Snail expression drives malignant skin cancer progression
Aberrant expression of Snail in epithelial cancer cell lines has been reported to endow cells with enhanced invasive properties, which could contribute to the formation of metastases.24 Sebaceous gland carcinomas in K14-Snail mice were the most highly metastatic, as draining lymph nodes of 59% of transgenic mice with sebaceous gland carcinomas contained carcinoma cells with sebaceous differentiation (Figure 5c). Given that metastasis of malignant tumours to regional lymph nodes is one of the earliest signs of cancer spread in patients,25 we histologically examined different other organs, but we could not observe distant metastasis of sebaceous cancer cells. However, we found lung metastasis displaying features of terminal skin differentiation in mice with primary tumours resembling SCCs (Supplementary Figure S6 and Figure 5c). As K14Cre;Trp53f/f mice form spontaneous benign skin tumours that are non-metastatic, they are suitable for investigating the phenotypic consequences of additional mutations in genes implicated in tumour progression and metastasis. Indeed, Kaplan–Meier survival analysis indicates that Snail drives malignant progression even further as was evidenced by the overall statistically significant difference between the survival curves. Moreover, in contrast to the K14Cre;Trp53f/f mice, K14-Snail;K14Cre;Trp53f/f mice formed aggressive carcinosarcomas, which are highly invasive, again pointing to the contribution of the Snail nuclear protein to enhancing malignancy in synergy with p53 deficiency.
Discussion
In vitro evidence for the involvement of Snail in cancer progression has been increasing. However, little is known about the molecular mechanism of Snail’s contribution to the early onset of epithelial cancer in vivo and particularly its role in skin cancer progression. Therefore, we studied the cellular and molecular consequences of Snail expression in the basal layer of the skin.

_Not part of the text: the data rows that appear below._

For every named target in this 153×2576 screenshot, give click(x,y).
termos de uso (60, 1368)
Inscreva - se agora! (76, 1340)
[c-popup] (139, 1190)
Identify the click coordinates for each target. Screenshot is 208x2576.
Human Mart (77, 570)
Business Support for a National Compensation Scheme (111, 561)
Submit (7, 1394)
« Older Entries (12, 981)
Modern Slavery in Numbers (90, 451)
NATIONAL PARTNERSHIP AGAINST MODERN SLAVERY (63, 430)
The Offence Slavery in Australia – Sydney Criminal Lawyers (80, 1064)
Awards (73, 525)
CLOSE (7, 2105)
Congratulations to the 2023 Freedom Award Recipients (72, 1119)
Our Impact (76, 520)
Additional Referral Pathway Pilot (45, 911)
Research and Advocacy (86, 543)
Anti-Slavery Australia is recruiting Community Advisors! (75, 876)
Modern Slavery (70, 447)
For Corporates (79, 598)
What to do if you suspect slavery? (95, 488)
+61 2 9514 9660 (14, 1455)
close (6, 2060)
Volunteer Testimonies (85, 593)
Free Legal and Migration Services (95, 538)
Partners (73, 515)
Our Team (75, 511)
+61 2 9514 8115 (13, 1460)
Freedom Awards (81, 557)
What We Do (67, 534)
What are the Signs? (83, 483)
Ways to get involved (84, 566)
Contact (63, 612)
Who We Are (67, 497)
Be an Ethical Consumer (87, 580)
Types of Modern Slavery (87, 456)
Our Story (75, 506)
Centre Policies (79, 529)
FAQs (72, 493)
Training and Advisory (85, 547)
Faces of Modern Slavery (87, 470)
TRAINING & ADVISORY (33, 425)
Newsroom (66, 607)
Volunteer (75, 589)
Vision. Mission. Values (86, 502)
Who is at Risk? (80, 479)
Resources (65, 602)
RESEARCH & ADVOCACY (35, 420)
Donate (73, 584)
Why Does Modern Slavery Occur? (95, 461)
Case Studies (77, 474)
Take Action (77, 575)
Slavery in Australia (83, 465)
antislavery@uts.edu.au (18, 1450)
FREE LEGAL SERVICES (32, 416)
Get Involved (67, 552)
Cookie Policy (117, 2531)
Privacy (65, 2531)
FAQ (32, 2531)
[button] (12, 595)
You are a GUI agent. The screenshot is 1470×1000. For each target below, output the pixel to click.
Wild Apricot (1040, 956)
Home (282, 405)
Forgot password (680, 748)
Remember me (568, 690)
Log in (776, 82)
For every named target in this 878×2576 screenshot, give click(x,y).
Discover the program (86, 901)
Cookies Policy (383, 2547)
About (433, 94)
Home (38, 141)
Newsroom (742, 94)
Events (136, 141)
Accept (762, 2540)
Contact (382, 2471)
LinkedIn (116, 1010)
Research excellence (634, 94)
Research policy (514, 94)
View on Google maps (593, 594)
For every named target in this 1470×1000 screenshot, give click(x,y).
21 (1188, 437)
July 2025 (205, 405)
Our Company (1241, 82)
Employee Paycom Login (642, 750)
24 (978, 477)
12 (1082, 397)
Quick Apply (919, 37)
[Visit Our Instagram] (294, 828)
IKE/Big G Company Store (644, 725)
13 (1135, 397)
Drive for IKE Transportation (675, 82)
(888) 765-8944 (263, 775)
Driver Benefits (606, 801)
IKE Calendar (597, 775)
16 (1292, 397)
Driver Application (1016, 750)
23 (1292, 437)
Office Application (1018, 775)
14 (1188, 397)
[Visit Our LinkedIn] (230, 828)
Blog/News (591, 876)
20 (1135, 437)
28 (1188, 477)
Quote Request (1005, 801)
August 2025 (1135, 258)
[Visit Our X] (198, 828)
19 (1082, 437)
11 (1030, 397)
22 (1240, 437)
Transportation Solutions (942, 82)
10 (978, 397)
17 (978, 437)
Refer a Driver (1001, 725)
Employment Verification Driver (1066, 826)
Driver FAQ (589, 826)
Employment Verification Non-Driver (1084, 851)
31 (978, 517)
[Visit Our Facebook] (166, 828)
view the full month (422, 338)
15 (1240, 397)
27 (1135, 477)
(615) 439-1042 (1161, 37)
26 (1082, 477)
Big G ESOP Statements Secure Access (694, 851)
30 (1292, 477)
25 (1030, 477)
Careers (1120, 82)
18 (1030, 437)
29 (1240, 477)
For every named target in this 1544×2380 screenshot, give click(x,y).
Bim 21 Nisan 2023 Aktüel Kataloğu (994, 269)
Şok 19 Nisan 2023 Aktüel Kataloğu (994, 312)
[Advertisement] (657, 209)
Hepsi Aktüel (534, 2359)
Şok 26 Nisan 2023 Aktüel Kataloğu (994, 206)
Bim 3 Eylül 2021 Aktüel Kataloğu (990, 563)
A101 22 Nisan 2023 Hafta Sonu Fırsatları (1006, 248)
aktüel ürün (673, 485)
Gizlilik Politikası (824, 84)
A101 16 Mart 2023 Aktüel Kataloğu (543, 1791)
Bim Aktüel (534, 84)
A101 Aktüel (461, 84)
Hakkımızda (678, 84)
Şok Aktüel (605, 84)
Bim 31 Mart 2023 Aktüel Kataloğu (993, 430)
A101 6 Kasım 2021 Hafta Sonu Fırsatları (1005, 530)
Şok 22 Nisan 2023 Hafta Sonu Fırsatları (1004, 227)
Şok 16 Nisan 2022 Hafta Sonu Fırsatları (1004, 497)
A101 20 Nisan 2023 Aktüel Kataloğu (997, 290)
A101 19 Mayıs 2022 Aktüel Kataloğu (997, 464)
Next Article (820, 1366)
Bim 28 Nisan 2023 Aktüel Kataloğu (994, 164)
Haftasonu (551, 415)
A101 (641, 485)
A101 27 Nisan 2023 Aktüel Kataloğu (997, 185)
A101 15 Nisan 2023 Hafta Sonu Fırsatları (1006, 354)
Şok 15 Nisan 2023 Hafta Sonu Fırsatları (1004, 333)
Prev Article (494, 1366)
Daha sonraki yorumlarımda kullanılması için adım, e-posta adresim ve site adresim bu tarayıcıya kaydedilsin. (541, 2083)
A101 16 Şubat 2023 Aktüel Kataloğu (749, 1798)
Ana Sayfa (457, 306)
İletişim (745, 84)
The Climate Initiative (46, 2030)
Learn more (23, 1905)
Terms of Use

K14-Snail mice develop spontaneous skin tumours of different histological subtypes, of which sebaceous gland carcinoma is one of the most prominent. In the sebaceous compartment, we have observed a continuous expansion of a population of cells leading to sebaceous hyperplasia and eventually sebaceous carcinoma with metastatic spread to the lymph nodes. The intense sebocyte proliferation and glandular growth can be explained by the continuous proliferation and expansion of the enlarged Mts24+ progenitor population and the loss of Blimp-1-positive sebaceous cells. The transcriptional repressor Blimp-1 marks the terminally differentiated region of the sebaceous gland.26 We found that loss of Blimp-1 in the sebaceous gland is one of the earliest molecular consequences of Snail expression in the skin. Furthermore, SCD3, another marker for terminal sebocyte differentiation, was downregulated in K14-Snail mice compared with WT mice (data not shown). Snail directly represses Blimp-1 promoter activity in the sebocyte cell line SEB-1. In agreement with our findings, conditional Blimp-1 ablation in the skin results in enhanced sebocyte proliferation.15 Collectively, these data indicate that the gatekeeper of sebaceous gland homeostasis, Blimp-1, is a direct target of Snail.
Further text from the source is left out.